しかし、僕の思いとは裏腹に、三星へんさん(たい)と名乗った女性は、僕に気づいていまったようで、気さくに話しかけてきた。
「あっ! 新入部員さんスか。どうも私も元栄華部員なんッスよ。気軽に名前で呼んでくださいッス」
「どうも、僕は笹箱敬馬って言います」
「敬馬君ッスね。よろしければ、挨拶がてらに四の字かけてくれません?」
「遠慮しときます」
大体、事情は分かっちゃったよ。要は元深会先輩の後輩ってわけなんですね。そして、今は体のいい手足だと
「あっ、誰にでも技かけてくれって言ってるわけじゃないんッスよ? 私が気に入った人か、美女、美男子に限るッス」
「そんなビッチ臭くて、よくわからないツンデレ見たの初めてです」
濃いよー。この人濃いよー。
三星さんに絡まれている僕を、さすがに見かねたのか深会先輩が助け舟を出してくれた。
「それはそうと、さっき何か事件を追っているとか言っていたけど、それは片付いたの?」
「あっ、さっきは単独で連続強盗殺人犯を追っていたんスけど、深会先輩のお呼びがかかっちゃったんで、小五の妹に任せて、こっちに来ちゃいました」
「妹さんへの期待値が高すぎるよ‼」
同僚じゃ駄目だったの? 妹さんも急な無茶ブリで困り果ててるよ。どこかで奮闘しているかもしれない妹さんを不憫に思って、三星さんを睨むと三星さんは一切悪びれる様子もなく、頭の後ろを掻きながら、テヘッてな効果音が聞こえてきそうな具合に舌を可愛らしく出すだけだった。

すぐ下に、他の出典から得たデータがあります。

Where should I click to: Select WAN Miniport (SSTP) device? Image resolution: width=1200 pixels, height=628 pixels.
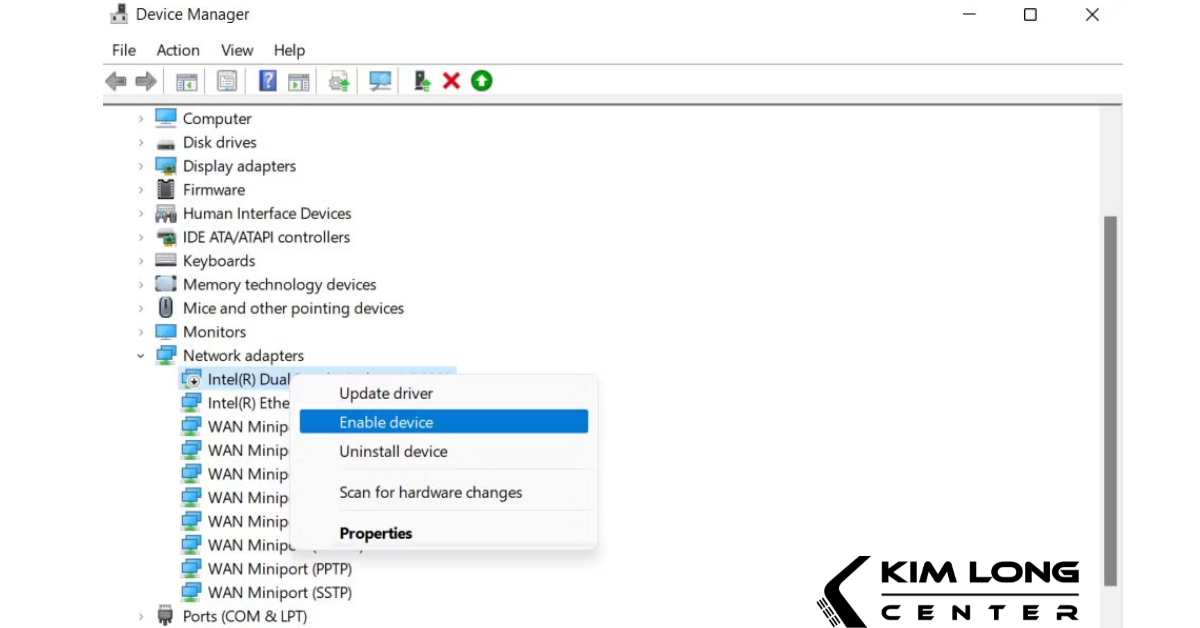(x=279, y=592)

すると誰かの携帯が鳴った。どうやら三星さんのものらしく「ちょっと失礼しまッス」と言って電話に出るとすぐに通話が終わって
「どうやら、妹が犯人ほしを確保したみたいッス」
「妹さん頑張ったな‼」
なんで、本当に犯人追ってるの⁉ 危ないからやめときなよ‼
「……それで万が一大事おおごとになっても、私の呼び出しのせいにするのはやめて頂戴ね」
さすがの深会先輩も少し引いているようだ。
「勿論ッス! ところで今日は何の用なんッスか?」
何も知らされずに来たんだ。
深会先輩は、伊勢の方を指差すと
「そこにいる不審者を、追い出してほしいのだけど。そういうのも警察の仕事でしょ? 抵抗するようなら発砲してもいいわ。発砲許可は私が出すから」
普通に考えて、無茶苦茶言ってるな。それでも三星さんにはいつものことのようで、特に気にした様子もなく、承諾して伊勢に声をかける。

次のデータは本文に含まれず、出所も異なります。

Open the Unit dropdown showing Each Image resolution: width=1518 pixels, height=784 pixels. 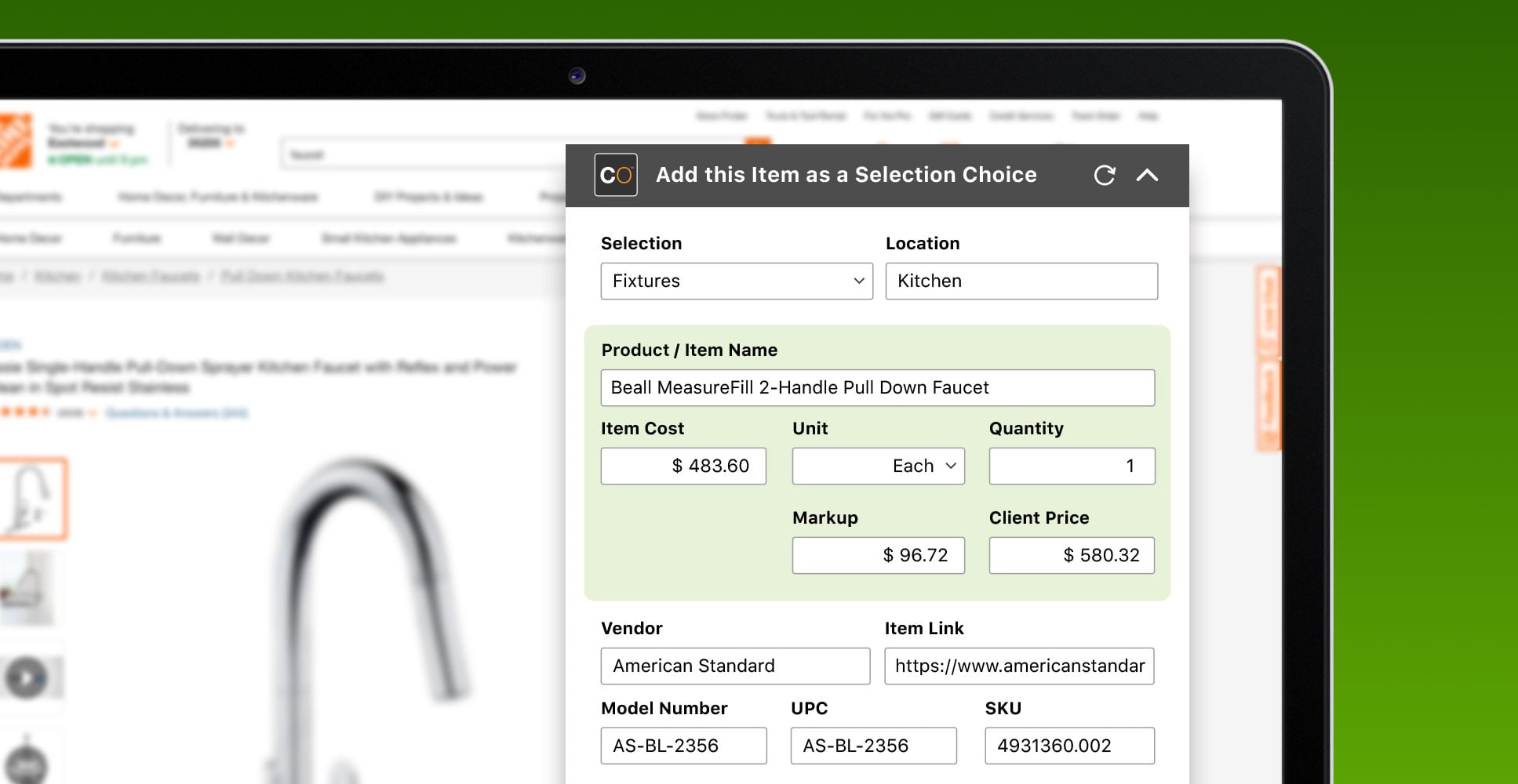pos(879,466)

「じゃあ、お嬢ちゃん私についてきてくれまスか? 暴れたら撃つッスよ」
「あんた本当に警察⁉」
伊勢のツッコミも虚しく、三星ふしんさん(しゃ)に腕を掴まれ引きずられていく伊勢。腐っても刑事なだけあって、あっと言う間に伊勢を連れて行った。
「……あそこまでして、伊勢を入部させたくありませんでした?」
「……正直、伊勢さんに私の事情を話すのと茜を呼んで数分間とはいえ、あの子の相手をするの、どっちが面倒かかなり考えたわ」
深会先輩は、額を抑えて溜息をつく。
「ですよねー」
「……それでもね」
深会先輩は小さく呟いて、どこか遠い目をして
「それでもね、私の事情は本当にできる限り人に漏らさない方がいいの」
それは、どこか昔の失敗をしみじみと口に出しているようにも思えた。何か昔あったのだろうか?

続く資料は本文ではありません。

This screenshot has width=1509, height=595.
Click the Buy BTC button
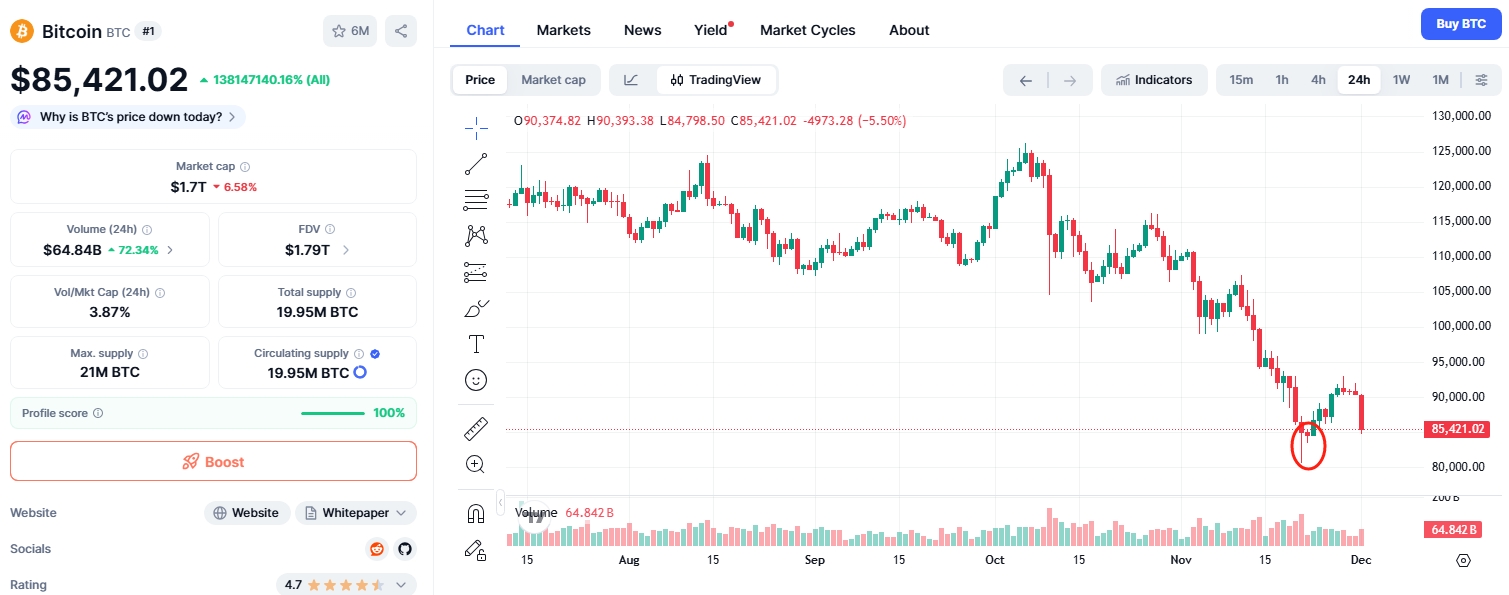coord(1460,24)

深会先輩の意志は分かった。それでも、僕は伊勢のことをもっとよく分かっている。恥ずかしながらこれでも幼馴染みだ。
「多分、伊勢はここからが長いですよ」
僕も、しみじみと昔の失敗を思い出すように言った。そういえば深会先輩は伊勢のいないところでは普通に名字で呼ぶんだな。